第20章 神様の意地悪に抗う愛で【暖和if】
俺がそう告げたのにも関わらず、宇髄はまだその手を離す気配がない。お互い無言のまま、睨み合う時間がしばらく続く。
「…煉獄さんよぉ…」
沈黙を破ったのは宇髄だった。
「…なんだ」
「女って生き物の中にはなぁ…嘘をついてでも、何かを、誰かを、欲しいって思う奴もいんだよ」
「そうか。だが彼女はそんな人間じゃない」
彼女の目は、間違いなく俺に好意を抱いているそれで、彼女は確かに自分が俺が探していた人物だと言っていた。
「何故、彼女が嘘をつく必要があるんだ?なにを根拠にお前はそんなことが言えるんだ?これ以上話しても時間の無駄だ」
力の限り腕を振り、
バッ
と、宇髄の手を振り解いた。
宇髄が俺の手を再び掴む様子はなかったが、未だに"納得がいかない"と言う顔で俺のことを睨んでいる。
「では、また明日」
そう言って宇髄に背を向け歩き出した俺の背中に、
「…後悔しても、知らねぇからな」
宇髄がそう言ったのが聞こえた。
そんなもの、する筈がない。
待ち合わせの場所に着くと、連絡が来ていた通り、そこには既に彼女の姿があった。
やはりあの後ろ姿…間違いない。宇髄は何故、あんな事を言ったのだろうか。きっと虫の居所でも悪かったのだろう。

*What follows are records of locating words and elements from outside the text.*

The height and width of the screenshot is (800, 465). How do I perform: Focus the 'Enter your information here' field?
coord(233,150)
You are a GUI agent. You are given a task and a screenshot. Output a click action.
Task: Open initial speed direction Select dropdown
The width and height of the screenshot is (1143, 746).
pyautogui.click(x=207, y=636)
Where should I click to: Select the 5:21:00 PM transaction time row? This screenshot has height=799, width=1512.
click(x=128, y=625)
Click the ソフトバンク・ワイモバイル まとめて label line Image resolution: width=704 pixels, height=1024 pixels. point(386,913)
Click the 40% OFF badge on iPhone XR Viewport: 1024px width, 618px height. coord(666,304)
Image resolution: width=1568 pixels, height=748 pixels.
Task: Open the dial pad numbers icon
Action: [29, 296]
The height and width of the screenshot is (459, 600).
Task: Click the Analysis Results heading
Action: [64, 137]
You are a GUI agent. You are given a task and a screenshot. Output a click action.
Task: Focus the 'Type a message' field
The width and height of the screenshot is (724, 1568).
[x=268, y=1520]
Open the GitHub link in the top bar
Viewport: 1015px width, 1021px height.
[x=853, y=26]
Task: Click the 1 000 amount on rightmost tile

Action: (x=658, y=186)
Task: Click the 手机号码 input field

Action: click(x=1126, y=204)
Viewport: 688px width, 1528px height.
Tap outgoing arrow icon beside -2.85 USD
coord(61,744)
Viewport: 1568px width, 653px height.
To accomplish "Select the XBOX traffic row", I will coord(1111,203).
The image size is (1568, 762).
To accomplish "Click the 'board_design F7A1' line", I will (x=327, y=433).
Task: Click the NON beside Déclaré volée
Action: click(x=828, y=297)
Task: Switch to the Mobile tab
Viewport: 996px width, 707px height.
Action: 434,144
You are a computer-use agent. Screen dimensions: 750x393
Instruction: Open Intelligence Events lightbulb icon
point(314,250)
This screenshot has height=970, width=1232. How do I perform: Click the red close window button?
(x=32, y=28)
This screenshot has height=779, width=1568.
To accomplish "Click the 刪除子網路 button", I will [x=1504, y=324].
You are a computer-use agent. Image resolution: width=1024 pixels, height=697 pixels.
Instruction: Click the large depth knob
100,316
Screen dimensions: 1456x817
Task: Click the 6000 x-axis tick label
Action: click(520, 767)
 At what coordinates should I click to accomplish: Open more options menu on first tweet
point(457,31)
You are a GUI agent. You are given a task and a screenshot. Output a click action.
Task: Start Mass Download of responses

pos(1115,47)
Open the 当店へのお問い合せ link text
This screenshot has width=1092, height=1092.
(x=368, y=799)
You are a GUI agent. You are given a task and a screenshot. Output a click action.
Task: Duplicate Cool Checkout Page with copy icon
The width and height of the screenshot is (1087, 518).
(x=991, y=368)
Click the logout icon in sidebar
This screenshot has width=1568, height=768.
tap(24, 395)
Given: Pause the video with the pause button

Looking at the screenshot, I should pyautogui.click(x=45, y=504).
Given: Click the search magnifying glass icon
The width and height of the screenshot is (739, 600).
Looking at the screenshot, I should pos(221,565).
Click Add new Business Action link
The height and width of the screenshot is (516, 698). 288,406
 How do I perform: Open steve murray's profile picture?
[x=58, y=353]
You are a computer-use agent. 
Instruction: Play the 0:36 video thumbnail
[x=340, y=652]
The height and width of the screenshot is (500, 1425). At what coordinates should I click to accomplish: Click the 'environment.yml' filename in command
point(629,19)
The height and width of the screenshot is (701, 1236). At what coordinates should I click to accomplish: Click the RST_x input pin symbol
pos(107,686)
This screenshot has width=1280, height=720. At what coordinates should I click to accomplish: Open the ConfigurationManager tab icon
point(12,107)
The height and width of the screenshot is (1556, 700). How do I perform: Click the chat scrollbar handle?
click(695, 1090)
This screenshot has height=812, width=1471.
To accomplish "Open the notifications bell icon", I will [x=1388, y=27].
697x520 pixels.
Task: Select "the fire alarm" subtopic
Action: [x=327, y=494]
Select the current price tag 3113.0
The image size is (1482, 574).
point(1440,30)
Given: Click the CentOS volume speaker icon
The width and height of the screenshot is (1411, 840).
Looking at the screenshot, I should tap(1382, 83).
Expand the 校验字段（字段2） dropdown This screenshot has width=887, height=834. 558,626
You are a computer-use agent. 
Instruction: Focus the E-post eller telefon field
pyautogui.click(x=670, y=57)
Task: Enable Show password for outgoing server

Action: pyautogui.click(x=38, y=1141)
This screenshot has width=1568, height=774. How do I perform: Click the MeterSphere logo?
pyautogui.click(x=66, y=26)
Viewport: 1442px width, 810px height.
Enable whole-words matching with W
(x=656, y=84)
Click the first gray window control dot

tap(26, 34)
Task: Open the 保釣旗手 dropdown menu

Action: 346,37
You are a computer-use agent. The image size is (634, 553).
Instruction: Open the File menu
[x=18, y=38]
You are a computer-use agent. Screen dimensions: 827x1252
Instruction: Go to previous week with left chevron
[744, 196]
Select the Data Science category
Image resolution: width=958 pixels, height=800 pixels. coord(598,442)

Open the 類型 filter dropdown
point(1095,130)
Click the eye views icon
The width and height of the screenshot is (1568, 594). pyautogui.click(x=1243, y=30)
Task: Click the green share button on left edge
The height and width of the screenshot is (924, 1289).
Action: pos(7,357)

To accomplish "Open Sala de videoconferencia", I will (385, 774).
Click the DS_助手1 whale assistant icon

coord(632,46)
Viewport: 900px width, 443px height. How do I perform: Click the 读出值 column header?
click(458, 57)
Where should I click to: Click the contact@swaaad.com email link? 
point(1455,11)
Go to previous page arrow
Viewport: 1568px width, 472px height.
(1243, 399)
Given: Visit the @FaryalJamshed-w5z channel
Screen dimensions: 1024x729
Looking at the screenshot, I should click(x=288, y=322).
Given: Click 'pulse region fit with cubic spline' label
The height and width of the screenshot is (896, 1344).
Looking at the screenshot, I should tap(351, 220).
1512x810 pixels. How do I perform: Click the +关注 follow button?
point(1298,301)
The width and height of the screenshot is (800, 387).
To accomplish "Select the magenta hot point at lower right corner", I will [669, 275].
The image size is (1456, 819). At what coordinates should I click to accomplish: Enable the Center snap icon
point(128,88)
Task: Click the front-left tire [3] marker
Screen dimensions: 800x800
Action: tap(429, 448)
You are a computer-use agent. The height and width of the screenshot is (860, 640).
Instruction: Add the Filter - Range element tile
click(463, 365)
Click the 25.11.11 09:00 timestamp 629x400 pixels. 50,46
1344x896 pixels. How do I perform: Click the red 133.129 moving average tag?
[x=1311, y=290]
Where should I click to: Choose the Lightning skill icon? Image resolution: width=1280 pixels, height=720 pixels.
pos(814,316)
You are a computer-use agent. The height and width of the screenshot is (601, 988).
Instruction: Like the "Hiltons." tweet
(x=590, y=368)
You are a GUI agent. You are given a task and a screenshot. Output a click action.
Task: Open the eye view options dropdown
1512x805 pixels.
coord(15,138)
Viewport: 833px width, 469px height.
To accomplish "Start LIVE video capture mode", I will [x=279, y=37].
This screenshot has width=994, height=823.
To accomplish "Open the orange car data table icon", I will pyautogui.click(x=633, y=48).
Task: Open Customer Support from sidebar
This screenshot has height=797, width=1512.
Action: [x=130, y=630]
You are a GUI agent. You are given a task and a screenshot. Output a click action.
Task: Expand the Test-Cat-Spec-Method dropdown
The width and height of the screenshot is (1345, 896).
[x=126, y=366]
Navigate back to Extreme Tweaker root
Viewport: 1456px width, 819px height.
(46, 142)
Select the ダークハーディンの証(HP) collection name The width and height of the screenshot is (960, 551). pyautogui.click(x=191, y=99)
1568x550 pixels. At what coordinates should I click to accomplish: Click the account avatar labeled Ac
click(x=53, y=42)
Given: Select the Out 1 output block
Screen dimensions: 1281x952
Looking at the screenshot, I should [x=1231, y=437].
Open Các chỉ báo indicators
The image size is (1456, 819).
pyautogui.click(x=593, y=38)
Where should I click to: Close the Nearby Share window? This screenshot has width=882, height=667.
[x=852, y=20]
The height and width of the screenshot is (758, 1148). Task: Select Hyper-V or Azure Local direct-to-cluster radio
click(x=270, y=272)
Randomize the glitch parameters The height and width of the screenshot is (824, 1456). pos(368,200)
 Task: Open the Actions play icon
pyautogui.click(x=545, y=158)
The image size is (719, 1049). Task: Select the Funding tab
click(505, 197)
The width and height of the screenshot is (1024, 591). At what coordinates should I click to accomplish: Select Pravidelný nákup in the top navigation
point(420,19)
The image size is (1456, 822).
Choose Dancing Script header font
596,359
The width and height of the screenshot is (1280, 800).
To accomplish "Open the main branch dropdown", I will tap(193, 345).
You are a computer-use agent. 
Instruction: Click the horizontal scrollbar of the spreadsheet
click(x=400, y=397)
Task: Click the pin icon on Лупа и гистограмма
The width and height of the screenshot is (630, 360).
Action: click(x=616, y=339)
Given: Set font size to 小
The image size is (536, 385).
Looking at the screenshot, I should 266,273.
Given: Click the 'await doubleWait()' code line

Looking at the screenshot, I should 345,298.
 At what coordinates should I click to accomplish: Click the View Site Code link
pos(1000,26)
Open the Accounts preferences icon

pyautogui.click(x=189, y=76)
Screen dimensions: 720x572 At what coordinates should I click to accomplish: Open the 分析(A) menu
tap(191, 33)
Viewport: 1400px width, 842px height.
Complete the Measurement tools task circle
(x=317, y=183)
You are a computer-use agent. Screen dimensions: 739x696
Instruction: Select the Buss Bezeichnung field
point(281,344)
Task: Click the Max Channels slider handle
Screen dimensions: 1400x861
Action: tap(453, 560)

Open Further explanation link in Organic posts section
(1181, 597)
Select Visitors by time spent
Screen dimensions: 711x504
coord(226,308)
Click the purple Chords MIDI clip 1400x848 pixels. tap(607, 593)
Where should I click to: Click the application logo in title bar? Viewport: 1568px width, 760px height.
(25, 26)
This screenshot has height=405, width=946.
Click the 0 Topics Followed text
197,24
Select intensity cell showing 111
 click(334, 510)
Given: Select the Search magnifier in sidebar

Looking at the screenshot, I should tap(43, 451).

そんなことを思いながら、急足でしょうこさんに近づくと、俺の足音に気がついたのか、彼女がパッと振り向き
「…杏寿郎!」
俺の名を呼びながら、満面の笑みを浮かべた。
その時、
とてつもない違和感を感じた。
彼女は普段、俺のことを
"杏寿郎"と
呼んでいただろうか?
思わず足を止めてしまった俺に、満面の笑みを浮かべた彼女が走り寄ってくる。
「お疲れ様!杏寿郎に会いたくて会いたく…仕事の最中もずっとあなたの事を考えていたの!」
彼女は俺の腕にその腕を絡め、甘えるように俺のことを上目遣いで見上げてくる。その姿は、確かに可愛らしく、女性らしい魅力をとても感じた。
「…そうか!俺も君に会いたいと、ずっと考えていた!」
「嬉しい!ねぇ!お腹すいたし、早くご飯食べに行こう!」
彼女は、こんな口調で、俺に話しかけていただろうか。
"後悔しても、知らねぇからな"
先程の宇髄の言葉が一瞬頭を掠めた。